- Ruina, panie, zwykła ruina - mówi mieszkaniec ul. Traugutta w Kożuchowie. - Budynek rozsypuje się w oczach, szkoda na to patrzeć - dodaje smutno kiwając głową. - Proszę zrobić zdjęcie i dać do gazety - zachęca mnie inna mieszkanka miasta, gdy kręcę się wokół nieruchomości z aparatem. Z wyraźnym żalem spogląda na rozsypujące się mury przy ul.

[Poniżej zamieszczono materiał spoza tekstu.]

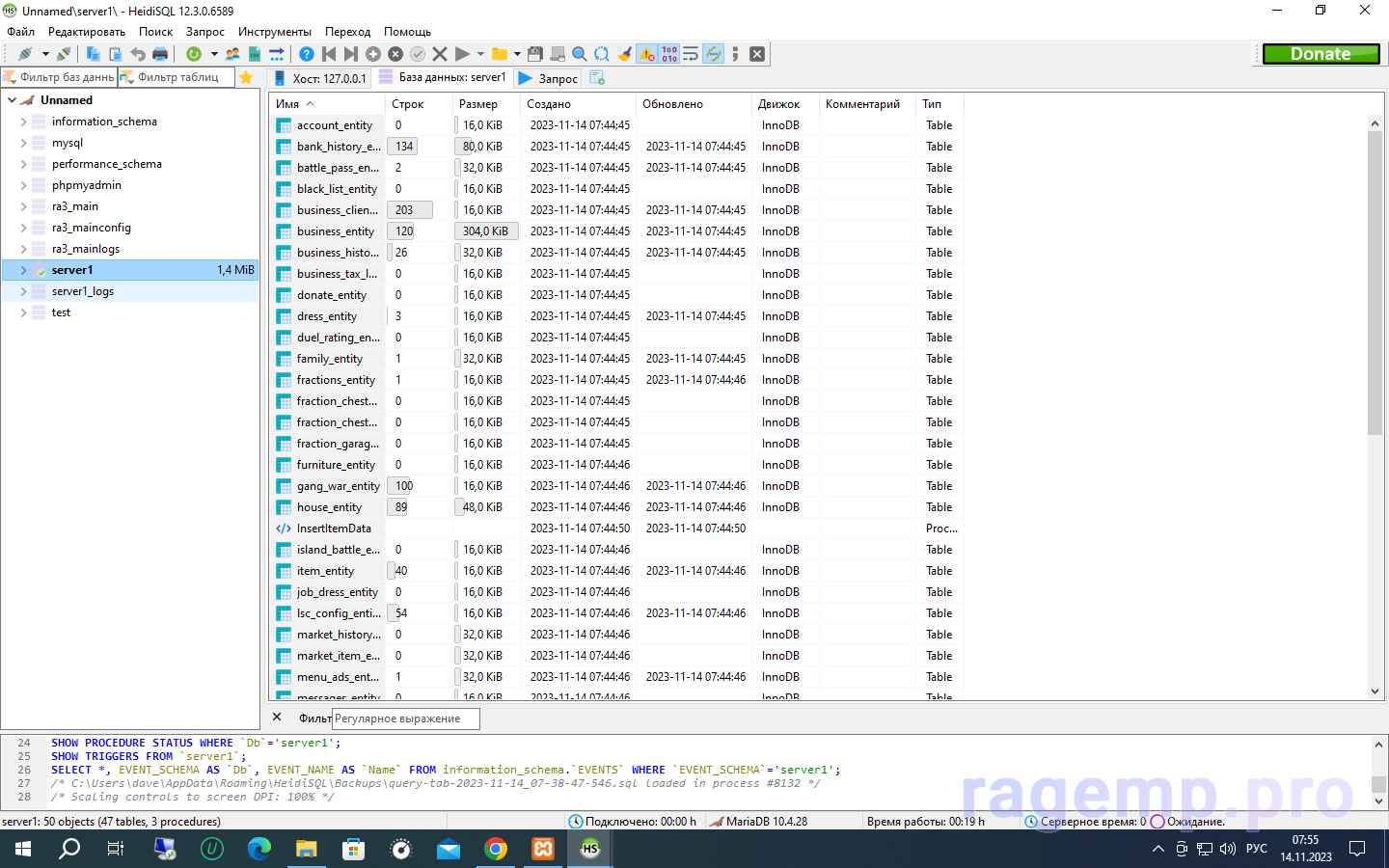Screen dimensions: 1389x868
Task: Click the blue help question mark icon
Action: [x=307, y=54]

Szprotawskiej. - Kiedyś pracowała tu moja córka... Potem to zamknęli i do dziś szuka pracy... - wspomina.Dziś z prężnie działającego przedsiębiorstwa zostały już tylko odpadające tynki, wybite szyby i kupa śmieci po nocnych libacjach...

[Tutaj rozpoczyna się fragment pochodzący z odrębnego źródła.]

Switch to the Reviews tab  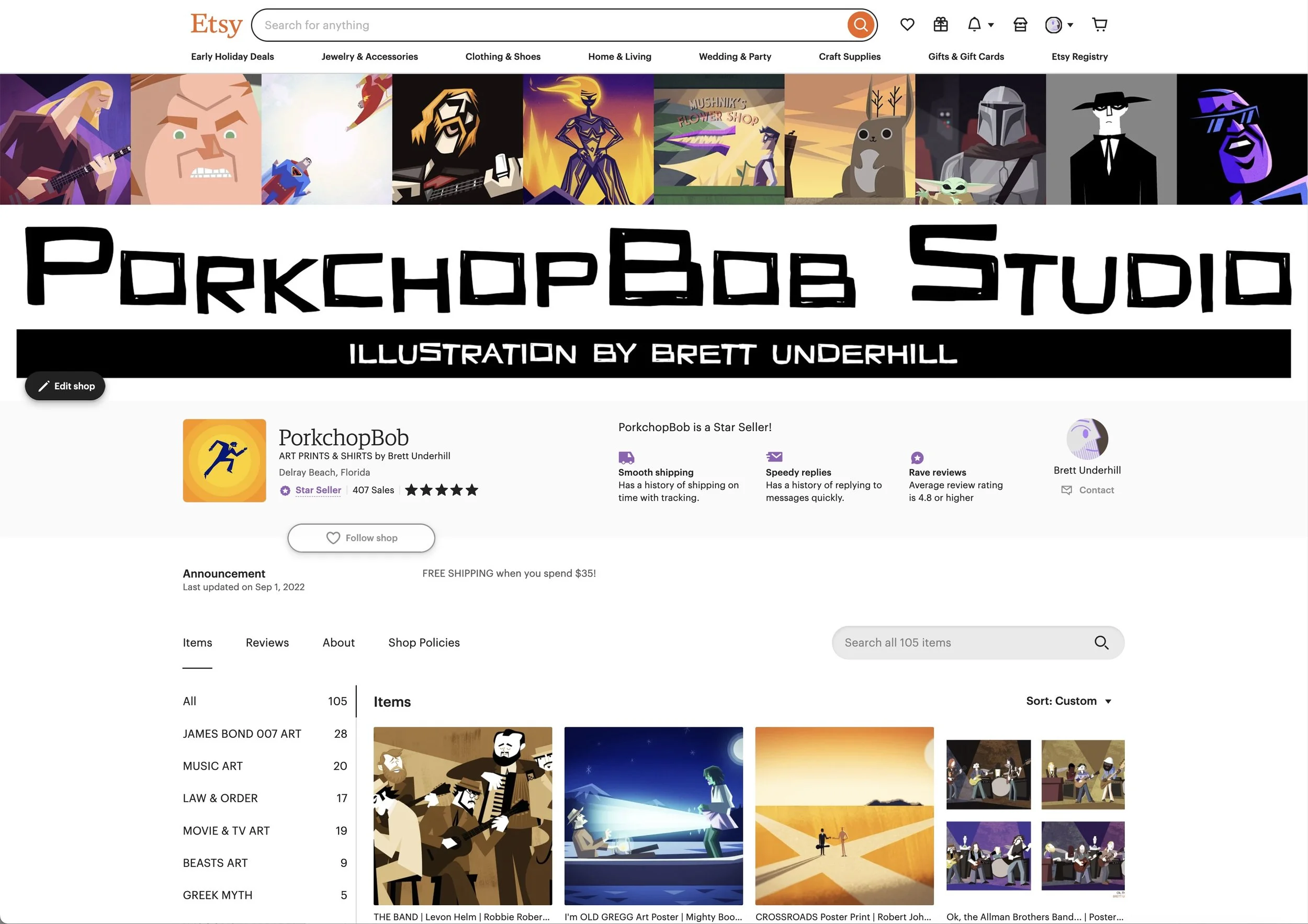tap(267, 643)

Tymczasem temat Lubkonu został poruszony niedawno podczas sesji rady miasta. Przypomnijmy: władze od lat „kręcą się" wokół wspomnianej nieruchomości w związku z planami, by przenieść część gminnych instytucji do jednego budynku. - Może bibliotekę, MOPS czy straż miejską - wyliczał niedawno na naszych łamach burmistrz Andrzej Ogrodnik, opowiadając o przyszłorocznych planach budżetowych.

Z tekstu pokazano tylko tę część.